START EXCERPT PROVIDED
The framework: four stages for process re-engineering

The practical question for those leading a complex organisation is how to translate these signals into a coherent framework of processes and responsibilities. From the documented experiences, a sequence emerges that is worth formalising into four stages.

Phase one: audit of AI capabilities already in use. Almost all organisations of a certain size already make widespread use of artificial intelligence, often without this being formally recorded — so-called ‘Shadow AI’. Mapping these out is the first step, both for risk management purposes (compliance, security, data quality) and to ensure that efforts are based on reality rather than abstract planning. Without this step, subsequent initiatives risk duplicating or contradicting existing practices.
END EXCERPT PROVIDED
START DATA EXCERPT
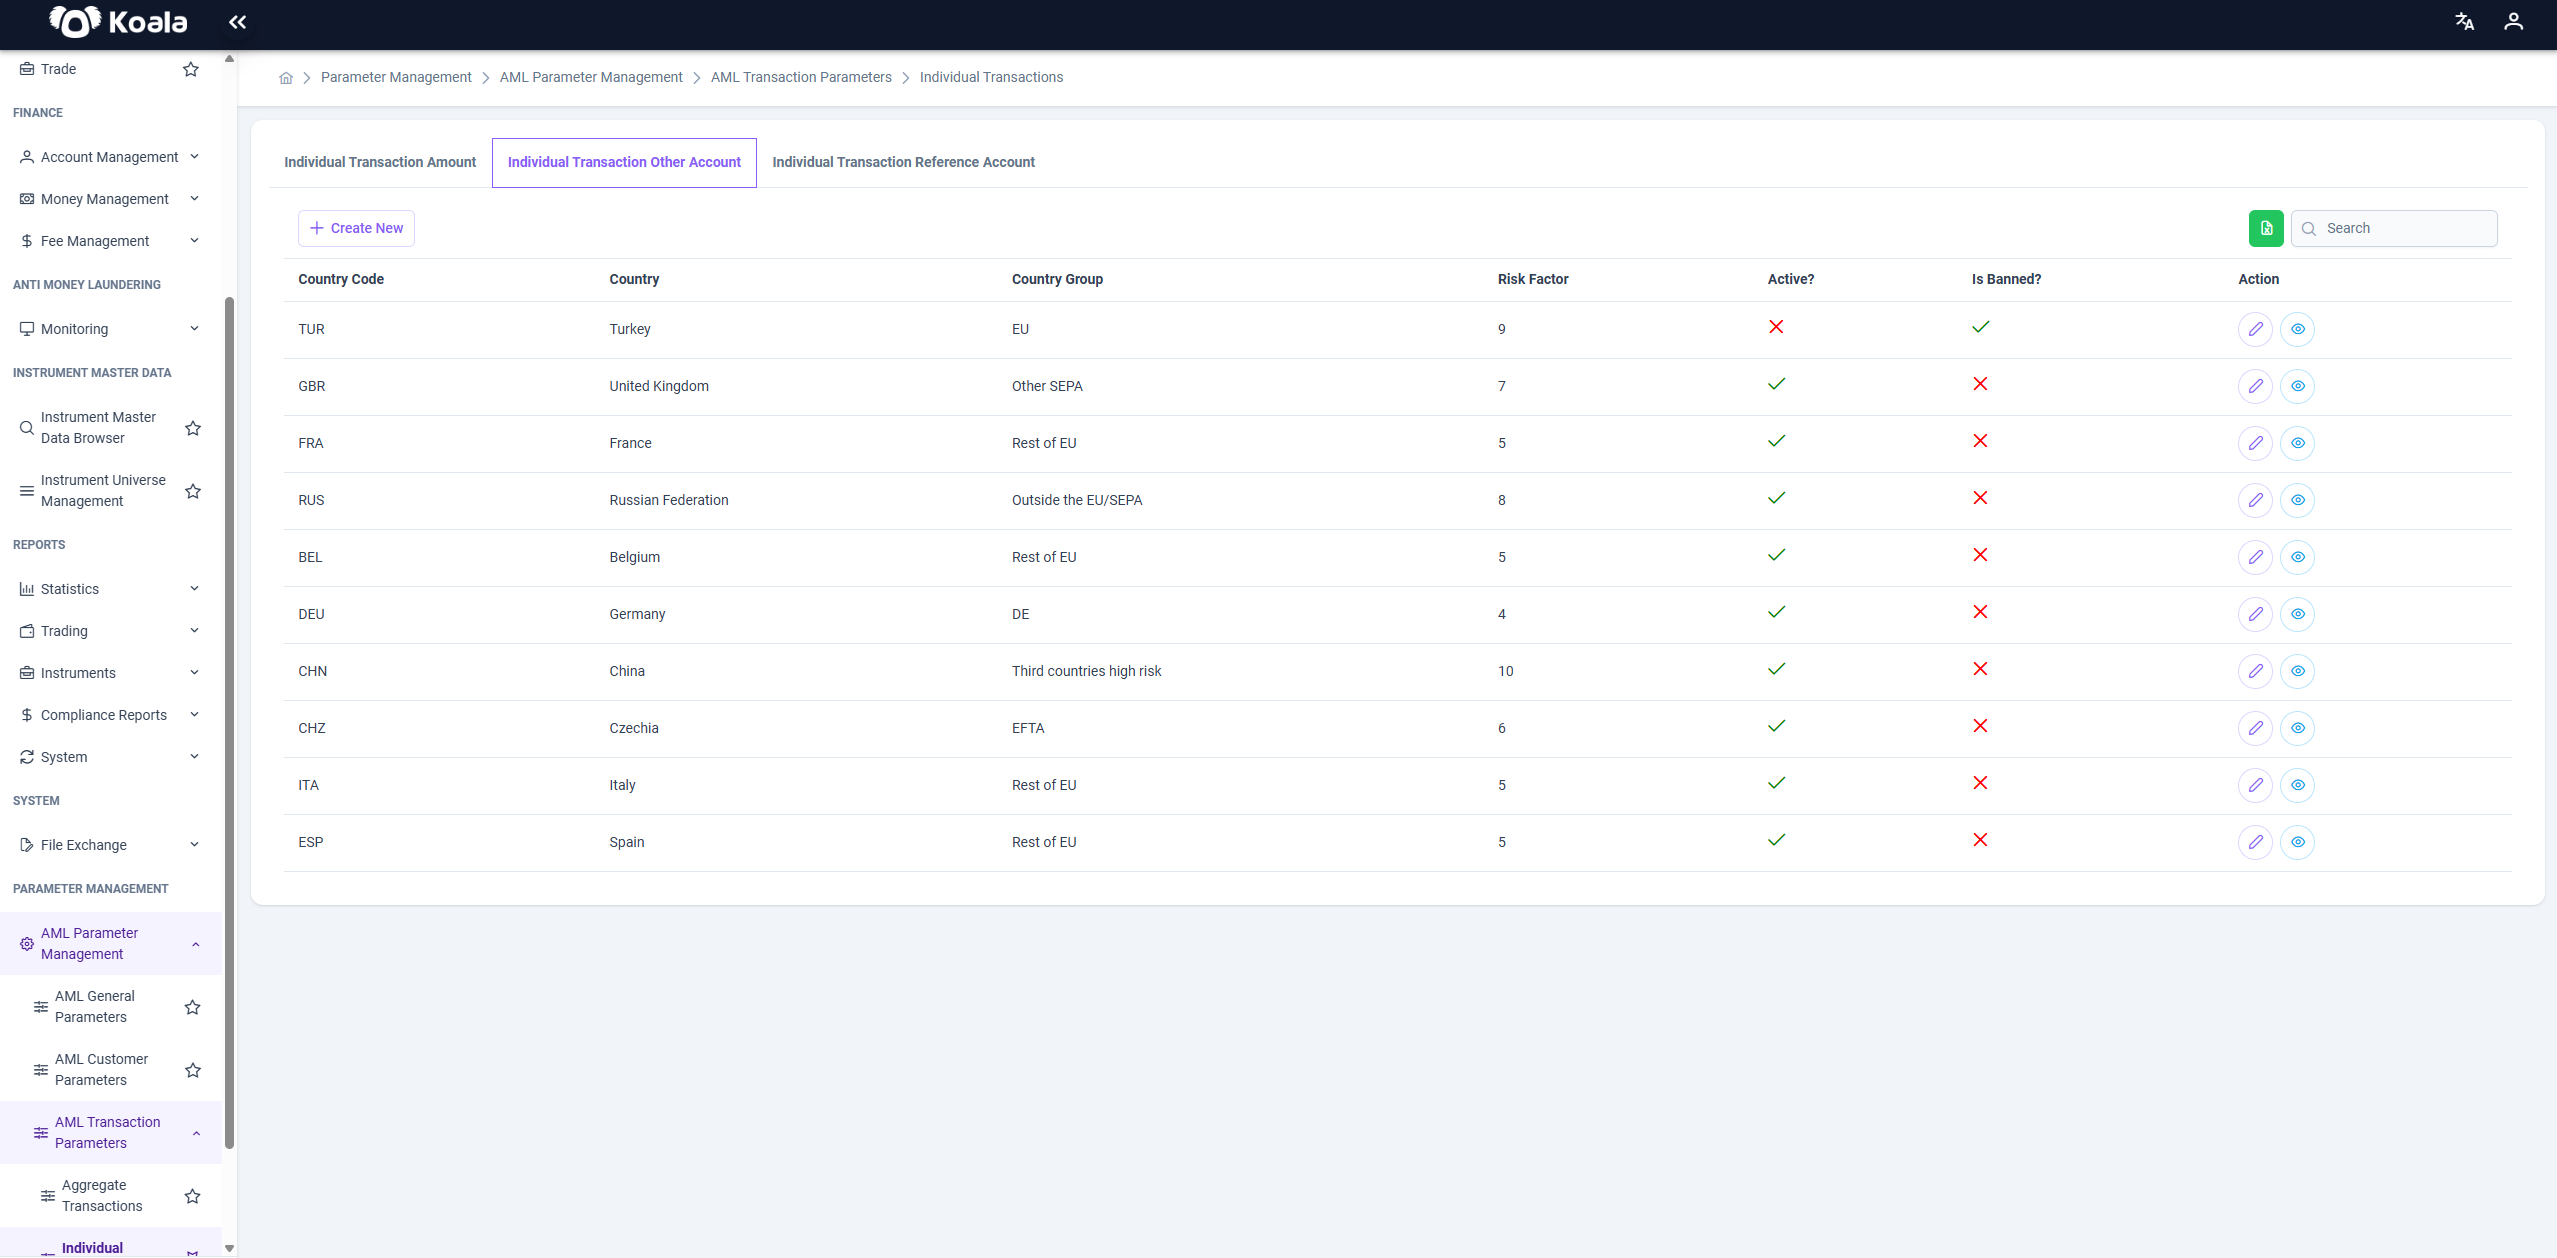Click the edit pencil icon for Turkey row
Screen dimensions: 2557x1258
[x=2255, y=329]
END DATA EXCERPT
▸ TASKS:
1. Say whether each statement agrees with the process re-engineering text, answering yes or no and quoting the words that decide it. (a) The framework it describes has four stages. (b) "Shadow AI" is AI use that has been formally recorded. (c) Mapping the AI already in use serves only risk management purposes.
2. Write a continuation of the process re-engineering text, starting after its last sentence.

▸ RESULTS:
1.
(a) Yes: "a sequence emerges that is worth formalising into four stages."
(b) No: "often without this being formally recorded — so-called ‘Shadow AI’."
(c) No: "both for risk management purposes (compliance, security, data quality) and to ensure that efforts are based on reality rather than abstract planning."

2.
Stage two: classification of activities. Each business task must be categorised into one of four operational configurations. Human-led activities remain entirely the responsibility of the individual, as they require judgement, interpersonal skills and non-delegable responsibility. In AI-assisted activities, the agent supports the operator without making autonomous decisions. AI-led activities with a human-in-the-loop are managed by the agent, with human supervision in critical cases. Fully autonomous activities are delegated to the agent without direct intervention. This classification is not static: a mechanism for periodic review is required as the agents’ capabilities evolve and the organisation gains experience.

Stage three: placing agents within the organisational chart as designated roles. Every agent in production must have a defined area of responsibility, an identified human point of contact, explicit intervention criteria and thresholds beyond which the decision is passed to a human. Agentforce, in Salesforce, autonomously manages low-complexity conversations — the human contact person intervenes in cases exceeding the threshold according to codified rules, not at individual discretion. The logic is that of a structured workflow, not a generic partnership between a person and an agent that leaves it up to individuals to informally renegotiate responsibilities.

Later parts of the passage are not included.